Using the Spark timing thread below, explain why Spark does not measure consecutive transformations one by one.

*Given passage:*
______
6

I want to time my Spark program execution speed but due to laziness it's quite difficult. Let's take into account this (meaningless) code here:

var graph = GraphLoader.edgeListFile(context, args(0))
val graph_degs = graph.outerJoinVertices(graph.degrees).triplets.cache

/* I'd need to start the timer here */
val t1 = System.currentTimeMillis  
val edges = graph_degs.flatMap(trip =>  { /* do something*/ })
                      .union(graph_degs)

val count = edges.count
val t2 = System.currentTimeMillis 
/* I'd need to stop the timer here */

println("It took " + t2-t1 + " to count " + count)

The thing is, transformations are lazily so nothing gets evaluated before val count = edges.count line. But according to my point of view t1 gets a value despite the code above hasn't a value... the code above t1 gets evaluated after the timer started despite the position in the code. That's a problem...

In Spark Web UI I can't find anything interesting about it since I need the time spent after that specific line of code. Do you think is there a easy solution to see when a group of transformation gets evaluated for real?

Matt
  • 773
  • 2
  • 15
  • 32
  • Possible duplicate of [How to profile methods in Scala?](http://stackoverflow.com/questions/9160001/how-to-profile-methods-in-scala) – James Tobin Apr 20 '17 at 17:16
  • 1
    Doesn't seem like a duplicate as this post is specific to Apache Spark, which provides specific measurement tools and presents specific profiling challenges - like the one described here: evaluation is lazy and therefore evaluated block of code might not represent the measured operations. – Tzach Zohar Apr 20 '17 at 17:25

2 Answers2

5

Since consecutive transformations (within the same task - meaning, they are not separated by shuffles and performed as part of the same action) are performed as a single "step", Spark does not measure them individually. And from Driver code - you can't either.

What you can do is measure the duration of applying your function to each record, and use an Accumulator to sum it all up, e.g.:

// create accumulator
val durationAccumulator = sc.longAccumulator("flatMapDuration")

// "wrap" your "doSomething" operation with time measurement, and add to accumulator
val edges = rdd.flatMap(trip => {
  val t1 = System.currentTimeMillis
  val result = doSomething(trip)
  val t2 = System.currentTimeMillis
  durationAccumulator.add(t2 - t1)
  result
})

// perform the action that would trigger evaluation
val count = edges.count

// now you can read the accumulated value
println("It took " + durationAccumulator.value + " to flatMap " + count)

You can repeat this for any individual transformation.

Disclaimers:

  • Of course, this will not include the time Spark spent shuffling things around and doing the actual counting - for that, indeed, the Spark UI is your best resource.
  • Note that accumulators are sensitive to things like retries - a retried task will update the accumulator twice.

Style Note: You can make this code more reusable by creating a measure function that "wraps" around any function and updates a given accumulator:

// write this once:
def measure[T, R](action: T => R, acc: LongAccumulator): T => R = input => { 
  val t1 = System.currentTimeMillis
  val result = action(input)
  val t2 = System.currentTimeMillis
  acc.add(t2 - t1)
  result
}

// use it with any transformation:
rdd.flatMap(measure(doSomething, durationAccumulator))
Tzach Zohar
  • 37,442
  • 3
  • 79
  • 85
  • 1
    Yea that's a good idea! But not so accurate because as you said "this will not include the time Spark spent shuffling things around and doing the actual counting". Interesting anyway. – Matt Apr 20 '17 at 17:59
  • I have the same problem but I want to measure a "joinWithCassandraTable" transformation, so I can't use accumulators inside of this method, any other alternative? – Guille May 13 '18 at 21:12
  • What is the difference between this approach and `spark.time(myFunction)`? – ScalaBoy May 31 '18 at 12:10
  • `spark.time(myFunction)` runs entirely on the driver, it can't be used for functions that transform the actual distributed data on the worker nodes. – Tzach Zohar May 31 '18 at 13:04
0

The Spark Web UI records every single action, and even reports times of every stage of that action - it's all in there! You need to looks through the stages tab, not the jobs. I've found it's only useable though if you compile and submit your code. It is useless in the REPL, are you using this by any chance?

Ben Horsburgh
  • 563
  • 4
  • 10
______
*Data provided:*
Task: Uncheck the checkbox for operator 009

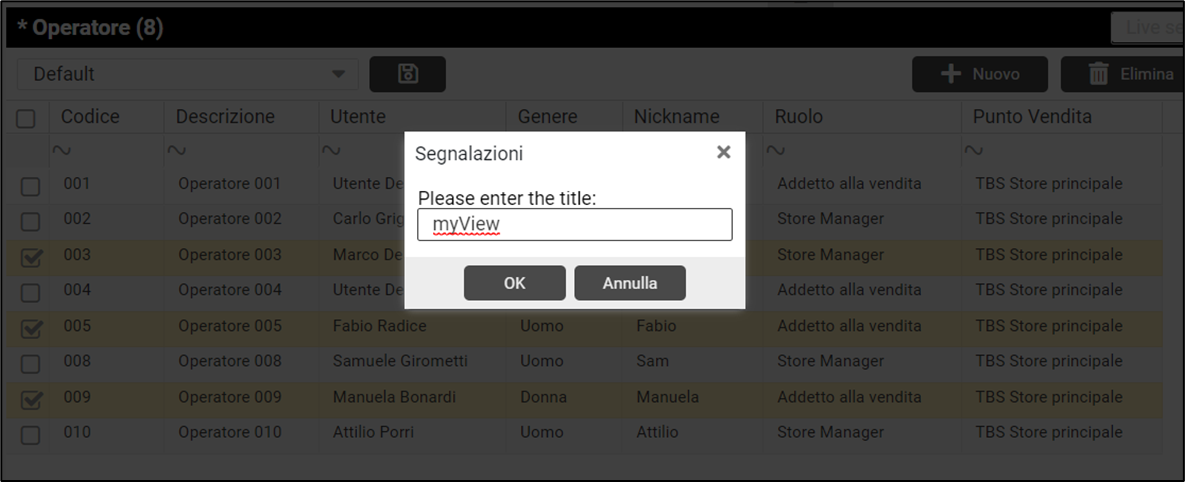Action: (31, 400)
______
*Task output:*
Consecutive transformations in the same task are run together as a single "step." Here, "the same task" means they are not separated by shuffles and are performed as part of the same action. Because of this, Spark does not time them individually, and the driver code cannot either.